The fact that as you read the web the web reads you has been obvious since Mark Zuckerberg was in short pants. The ability of cookies, algorithms and other software to discern, at light speed, your identity, desires, and intentions lies at the heart of the web’s attractiveness as a commercial medium, and pushing that ability forward is critical to the competitiveness of web firms, particularly those serving up search results and ads.
A patent issued to Google this week – and noted by Slashdot – sheds light on one area where the search giant is hoping to enhance its ability to “read the user.” The patent covers a set of techniques for, as the authors cumbersomely put it, “rendering advertisements with documents having one or more topics using user topic interest.” Google recognizes that web pages or other online documents often have many sections and include many topics. The resulting ambiguity about what a viewer is looking at or is interested in complicates the placement of relevant ads on the page. An ad may be tied to a section or topic that is of little interest to the viewer and thus fails to capture his attention.
What Google has patented is a way to decipher which page regions and topics the viewer is interested in based on the viewer’s behavior after he’s arrived at the page. (Typically, ads are served based on the user’s behavior before he arrives at a page.) The patent’s scope, in defining the elements of behavior, is broad, even open-ended: “Examples of user behavior include (a) cursor positioning, (b) cursor dwell time, (c) document item (e.g., link, control button, etc.) selection, (d) user eye direction relative to the document, (e) user facial expressions, (f) user expressions, and/or (g) express user input (e.g., increasing the volume of an audio segment), etc.” Any of these actions could be used to trigger the placement of an ad or the replacement of one ad with another, as illustrated in the following figure from the patent.
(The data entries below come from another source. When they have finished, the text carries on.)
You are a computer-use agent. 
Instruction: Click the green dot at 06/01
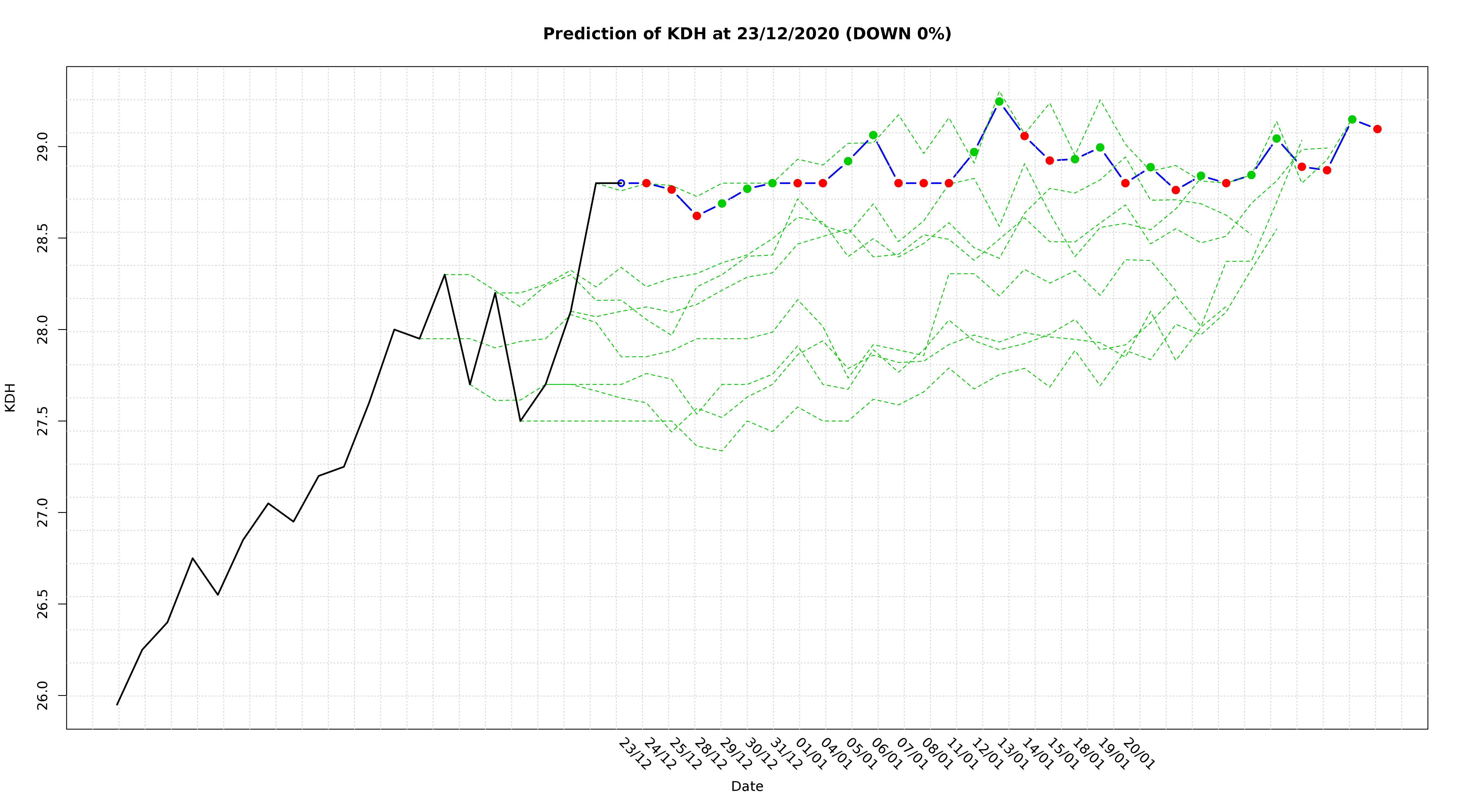pos(873,135)
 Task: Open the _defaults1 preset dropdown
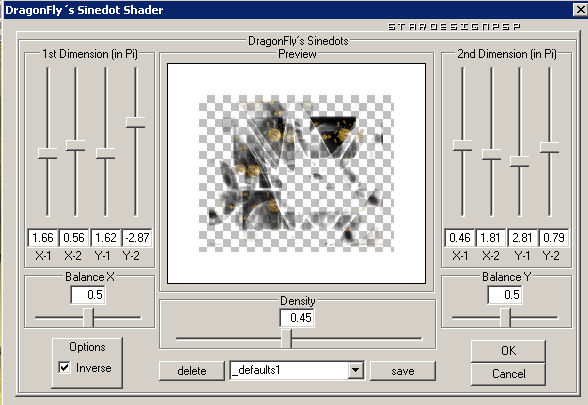pyautogui.click(x=355, y=370)
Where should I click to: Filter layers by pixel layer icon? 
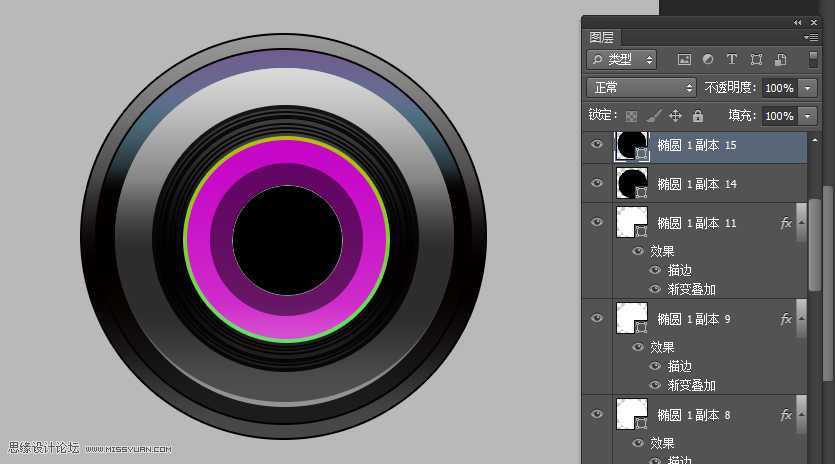685,60
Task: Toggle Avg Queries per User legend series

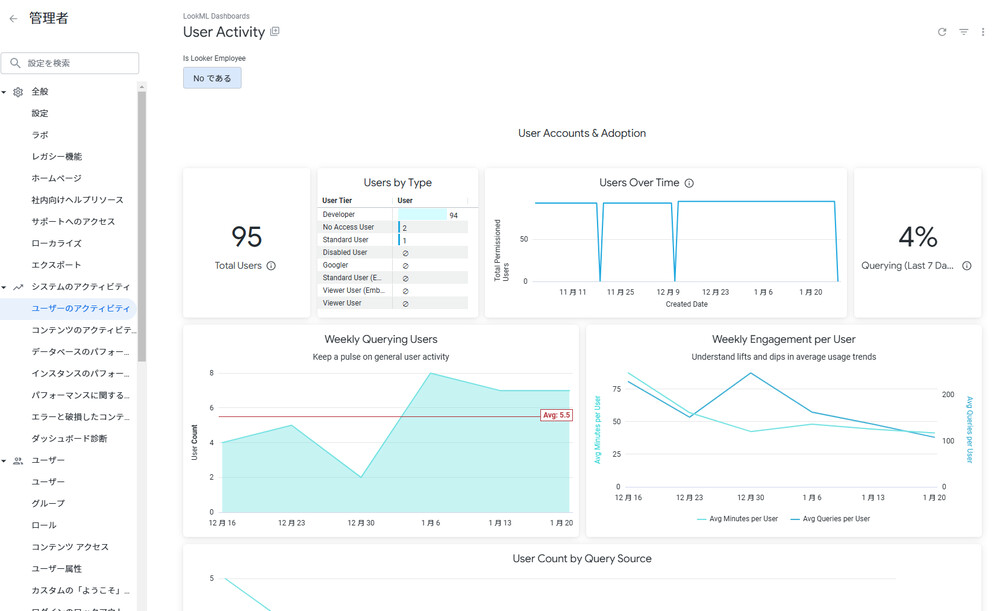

This is yet another example of a patent that appears to cover a very broad range of analytical techniques. More interesting, though, is how it points to an expansion in the ways web companies will be able to, in effect, read our minds. Should the Google methods be implemented – and I don’t doubt they will, in some form – our computers won’t just feed back to companies information about what we click on or where we move our cursors but also, thanks to the ubiquitous webcam, information about our “facial expressions” as we peruse a page. We all have our tell-tales, the tics that give us away, and once you digitize them and run them through an algorithm, they’re pure gold.